German Foreign Minister Heiko Maas has indicated the world would be less safe without the JCPOA, with which the non-American signatories and the UN nuclear inspection authority say Iran is in full compliance. “We don’t think there is any justifiable reason to pull out of this agreement and we continue to make a case for it to our American friends,” Maas said during a joint news conference with visiting French Foreign Minister Jean-Yves Le Drian.

He added that France and Germany will acknowledge the US decision on JCPOA participation but will stick the to the agreement in its present form. The UK too has made such a commitment.

“We are determined to save this deal because this accord safeguards against nuclear proliferation and is the right way to stop Iran getting a nuclear weapon,” Le Drian added.

A move by Trump to take the US out of the nuclear deal would likely involve reintroducing heavy sanctions against Iran and secondary sanctions against foreign traders and investors who pursued business with the Iranians. While many European and other non-American companies might desire to continue with investments in Iran under a JCPOA that no longer involved the US, the number that could realistically do so would be greatly reduced by the fact that a great number of enterprises investing in Iran would leave assets in the US, or linked to the US, exposed to penalties. One such company is French energy major Total. It has already said it would have to review its multi-billion-dollar gas and petrochemical investment openings and commitments in Iran if the US set its face against the company pursuing activities in the country.

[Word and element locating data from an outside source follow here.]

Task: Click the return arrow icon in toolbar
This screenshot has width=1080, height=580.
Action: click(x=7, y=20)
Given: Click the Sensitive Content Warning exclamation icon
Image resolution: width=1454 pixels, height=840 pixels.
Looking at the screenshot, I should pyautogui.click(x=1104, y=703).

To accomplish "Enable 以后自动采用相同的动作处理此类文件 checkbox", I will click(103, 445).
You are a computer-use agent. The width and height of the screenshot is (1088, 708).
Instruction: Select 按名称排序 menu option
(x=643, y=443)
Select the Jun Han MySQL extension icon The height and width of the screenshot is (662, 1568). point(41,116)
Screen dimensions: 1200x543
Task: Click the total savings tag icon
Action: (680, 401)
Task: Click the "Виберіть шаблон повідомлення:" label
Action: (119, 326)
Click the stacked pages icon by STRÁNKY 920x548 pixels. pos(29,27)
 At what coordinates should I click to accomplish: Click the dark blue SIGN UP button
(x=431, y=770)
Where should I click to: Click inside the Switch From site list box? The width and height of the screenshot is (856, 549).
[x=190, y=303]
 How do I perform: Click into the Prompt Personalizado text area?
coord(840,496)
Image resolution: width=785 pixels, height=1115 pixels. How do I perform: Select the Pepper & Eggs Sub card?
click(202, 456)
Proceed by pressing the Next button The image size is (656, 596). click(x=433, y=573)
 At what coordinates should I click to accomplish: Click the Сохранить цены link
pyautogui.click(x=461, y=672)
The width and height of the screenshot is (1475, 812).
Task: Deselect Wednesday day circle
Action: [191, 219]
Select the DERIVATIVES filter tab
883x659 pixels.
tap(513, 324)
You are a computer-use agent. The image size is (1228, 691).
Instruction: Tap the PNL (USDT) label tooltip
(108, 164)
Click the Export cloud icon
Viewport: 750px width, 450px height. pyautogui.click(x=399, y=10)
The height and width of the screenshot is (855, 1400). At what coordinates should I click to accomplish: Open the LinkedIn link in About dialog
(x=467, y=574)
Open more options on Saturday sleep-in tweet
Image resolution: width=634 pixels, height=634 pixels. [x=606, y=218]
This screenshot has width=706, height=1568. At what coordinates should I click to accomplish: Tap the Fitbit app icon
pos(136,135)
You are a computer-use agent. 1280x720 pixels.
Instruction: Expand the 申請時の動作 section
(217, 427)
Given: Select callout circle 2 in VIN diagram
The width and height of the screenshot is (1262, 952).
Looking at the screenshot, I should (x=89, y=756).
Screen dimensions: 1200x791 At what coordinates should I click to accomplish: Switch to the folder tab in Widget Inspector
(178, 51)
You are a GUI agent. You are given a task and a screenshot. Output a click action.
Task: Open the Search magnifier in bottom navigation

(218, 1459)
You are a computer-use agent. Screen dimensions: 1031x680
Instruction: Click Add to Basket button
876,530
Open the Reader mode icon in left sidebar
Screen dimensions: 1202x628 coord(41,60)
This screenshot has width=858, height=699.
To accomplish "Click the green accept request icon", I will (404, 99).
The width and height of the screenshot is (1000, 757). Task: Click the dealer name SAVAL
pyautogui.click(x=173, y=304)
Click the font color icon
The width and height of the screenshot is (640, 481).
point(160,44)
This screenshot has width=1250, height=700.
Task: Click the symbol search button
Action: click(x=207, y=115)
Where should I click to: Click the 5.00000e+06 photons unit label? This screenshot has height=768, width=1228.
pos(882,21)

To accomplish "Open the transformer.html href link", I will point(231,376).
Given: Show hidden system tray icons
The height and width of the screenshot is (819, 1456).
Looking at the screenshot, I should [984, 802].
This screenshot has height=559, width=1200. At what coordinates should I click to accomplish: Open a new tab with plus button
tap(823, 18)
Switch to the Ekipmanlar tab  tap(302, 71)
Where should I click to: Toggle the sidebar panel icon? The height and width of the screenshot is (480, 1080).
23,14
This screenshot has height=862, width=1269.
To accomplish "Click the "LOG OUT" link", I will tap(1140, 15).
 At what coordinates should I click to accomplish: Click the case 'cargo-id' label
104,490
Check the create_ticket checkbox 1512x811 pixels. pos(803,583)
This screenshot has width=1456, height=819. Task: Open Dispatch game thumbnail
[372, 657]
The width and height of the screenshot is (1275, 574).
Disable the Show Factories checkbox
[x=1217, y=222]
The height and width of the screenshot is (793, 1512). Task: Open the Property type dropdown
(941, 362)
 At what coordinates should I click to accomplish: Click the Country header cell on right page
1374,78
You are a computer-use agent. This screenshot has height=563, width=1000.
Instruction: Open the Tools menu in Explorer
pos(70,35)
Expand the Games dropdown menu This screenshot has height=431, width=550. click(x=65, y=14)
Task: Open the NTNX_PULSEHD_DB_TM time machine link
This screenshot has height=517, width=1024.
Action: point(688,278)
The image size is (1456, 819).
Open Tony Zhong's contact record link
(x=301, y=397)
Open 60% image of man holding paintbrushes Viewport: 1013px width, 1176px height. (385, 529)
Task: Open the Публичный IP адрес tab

Days of late have also seen analysts pore over what options Iran has for responding to the US exiting the JCPOA. The obvious, and highly risky, route would be to restart uranium enrichment programmes banned under the accord, but a less obvious response could be seen in Iraq. May 12 brings parliamentary elections in Iraq and, if Iran succeeds in building a loyal political coalition that takes power in Baghdad, the consequent government could move to eject US troops from Iraqi territory.